Inside the Gators: How many teams did you speak with during the draft and what specifically did they say?

Lemmens: "Just teams in the sixth round calling me, saying they had picks in the seventh and were going to take me. And then the seventh comes and no calls come and then the lockout is back in affect and you're back in the dark. I felt kind of sorry for myself for a few days, and then I just started training again and realized that nothing is going to be handed to me. Nothing ever has. I'm just going to out-work everyone; that's my goal every day. When my time is ready, I'm going to give it my all and have no regrets about it."

Inside the Gators: Who was the best dresser on the team last year?

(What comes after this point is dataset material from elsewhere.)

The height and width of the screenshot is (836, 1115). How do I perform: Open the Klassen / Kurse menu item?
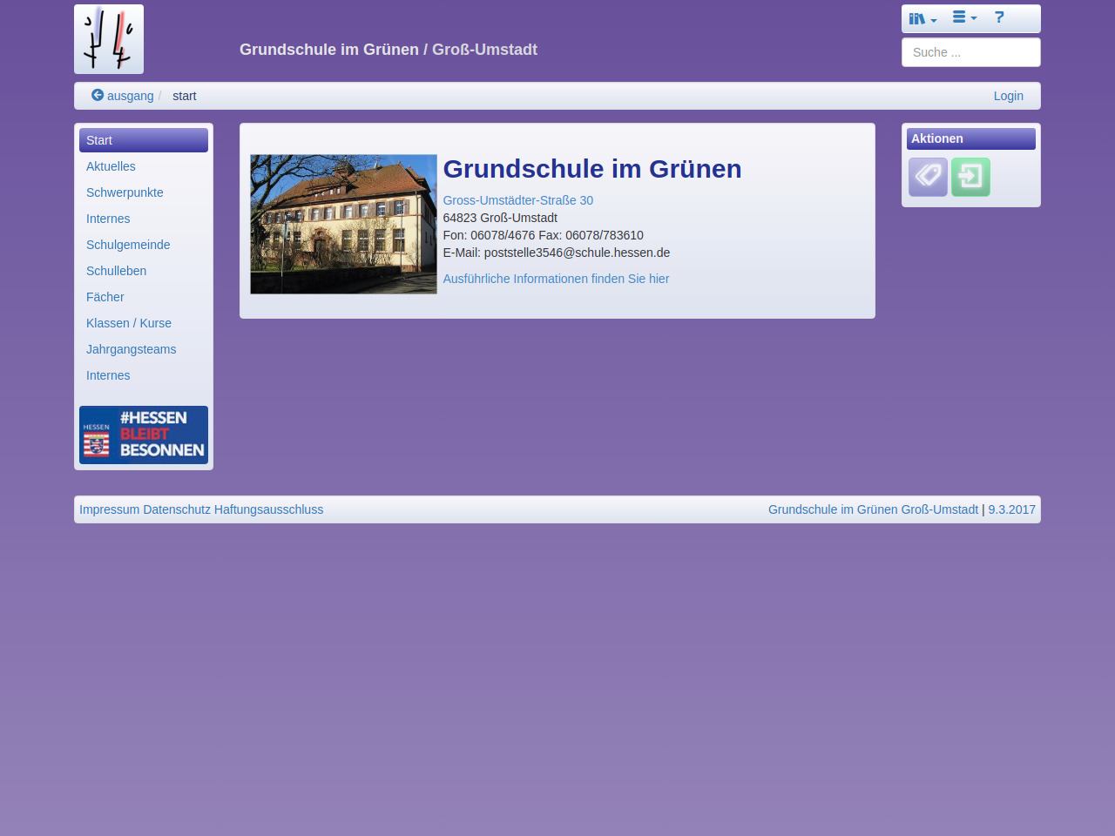tap(129, 323)
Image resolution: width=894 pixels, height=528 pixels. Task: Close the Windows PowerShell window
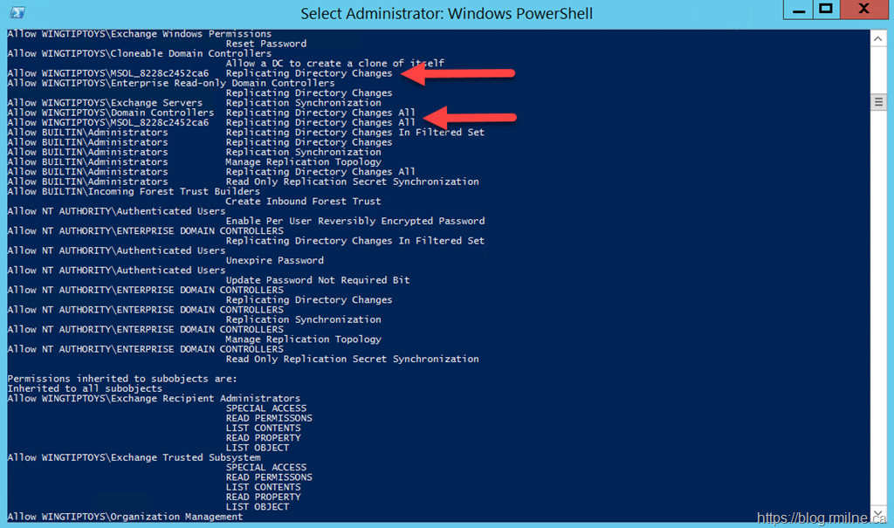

Lemmens: "[Laughing] If we're talking strictly Gator Walk, it's me. But as far as just being dressed all the time, I'd probably maybe have to go with Ahmad Black. Most of us for class or during the day would just go in flip flops, sweatpants or sweat shorts and any T-shirt we could find, but Ahmad Black went to class looking like he was about to hit the club every day with his V-necks and stuff. I might give that to Ahmad. But as far as the Gator Walk, I don't know if the Gators will ever see a guy dress as impressive as I did. I take pride in that."